Start of Passage provided
Since we joined the EU, how can I tell you, there are no borders… I have three lorries, they travel to Bulgaria every week. I don’t think, for example, that before [2007] there were fewer Bulgarians here and now there are more; basically it’s about ease in moving, in coming and going (BE).

The new era of free movement and employment, however, has been obscured by Greece’s unfolding economic crisis over recent years. The patterns of mobility may change anew, considering the emerging trends of migrants leaving Greece for their hometowns in Bulgaria, or even re-emigrating to more economically stable countries. As one female interviewee stated:

Jobs are now fewer, and wages have dropped. For instance, the starting salary for a newcomer woman [in domestic service or care] used to be € 600, € 650, even € 700, now it may be € 400… but then again it depends on the market, where you are, the employers, etc…. But there are many Bulgarians who return, either return to Bulgaria or move to other countries… there are cases of families, usually young people, who choose other countries, usually northern countries with a better economy (SDz).
End of Passage provided
== Directives ==
• a. Say whether each statement agrees with the passage on Bulgarian migration to Greece, answering yes or no and quoting the deciding words: (i) One speaker owns lorries that make weekly trips to Bulgaria. (ii) The starting salary for a newcomer woman in domestic service or care has risen to € 700. (iii) Families who leave usually choose southern countries.
• b. Write out everything in the passage on Bulgarian migration to Greece from "The new era" down to "better economy (SDz).".
Start of Material provided
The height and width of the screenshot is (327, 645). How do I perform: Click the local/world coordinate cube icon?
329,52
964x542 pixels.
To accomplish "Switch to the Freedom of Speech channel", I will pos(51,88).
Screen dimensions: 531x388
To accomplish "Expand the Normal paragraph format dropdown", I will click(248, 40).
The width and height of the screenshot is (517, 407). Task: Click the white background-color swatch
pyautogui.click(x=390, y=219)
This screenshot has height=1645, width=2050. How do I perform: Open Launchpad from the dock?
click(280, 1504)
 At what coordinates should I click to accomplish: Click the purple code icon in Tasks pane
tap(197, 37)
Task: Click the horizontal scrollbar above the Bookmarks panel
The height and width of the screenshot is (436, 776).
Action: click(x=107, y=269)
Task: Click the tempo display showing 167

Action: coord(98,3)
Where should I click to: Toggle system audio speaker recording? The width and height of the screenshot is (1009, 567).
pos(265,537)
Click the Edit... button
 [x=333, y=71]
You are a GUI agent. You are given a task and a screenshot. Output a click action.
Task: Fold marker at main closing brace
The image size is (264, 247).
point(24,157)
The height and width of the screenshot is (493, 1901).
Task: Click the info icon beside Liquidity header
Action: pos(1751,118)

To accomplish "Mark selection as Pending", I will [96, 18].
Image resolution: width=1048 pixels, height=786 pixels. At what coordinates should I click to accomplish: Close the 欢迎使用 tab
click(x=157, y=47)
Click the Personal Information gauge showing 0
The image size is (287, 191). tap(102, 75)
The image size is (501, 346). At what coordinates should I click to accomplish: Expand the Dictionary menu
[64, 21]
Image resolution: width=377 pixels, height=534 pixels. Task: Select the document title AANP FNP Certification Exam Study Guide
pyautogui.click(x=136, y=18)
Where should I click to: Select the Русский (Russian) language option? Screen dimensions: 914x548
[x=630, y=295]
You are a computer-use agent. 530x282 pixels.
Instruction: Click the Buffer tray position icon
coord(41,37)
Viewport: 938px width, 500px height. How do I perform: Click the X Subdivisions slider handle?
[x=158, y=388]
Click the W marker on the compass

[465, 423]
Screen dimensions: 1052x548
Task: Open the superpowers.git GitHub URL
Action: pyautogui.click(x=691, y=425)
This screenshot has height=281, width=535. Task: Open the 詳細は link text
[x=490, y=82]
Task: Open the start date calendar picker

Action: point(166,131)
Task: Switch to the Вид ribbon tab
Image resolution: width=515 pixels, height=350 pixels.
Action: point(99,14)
End of Material provided
== Solutions in order ==
• a.
(i) Yes: "I have three lorries, they travel to Bulgaria every week."
(ii) No: "used to be € 600, € 650, even € 700, now it may be € 400"
(iii) No: "usually northern countries with a better economy"

• b.
The new era of free movement and employment, however, has been obscured by Greece’s unfolding economic crisis over recent years. The patterns of mobility may change anew, considering the emerging trends of migrants leaving Greece for their hometowns in Bulgaria, or even re-emigrating to more economically stable countries. As one female interviewee stated:

Jobs are now fewer, and wages have dropped. For instance, the starting salary for a newcomer woman [in domestic service or care] used to be € 600, € 650, even € 700, now it may be € 400… but then again it depends on the market, where you are, the employers, etc…. But there are many Bulgarians who return, either return to Bulgaria or move to other countries… there are cases of families, usually young people, who choose other countries, usually northern countries with a better economy (SDz).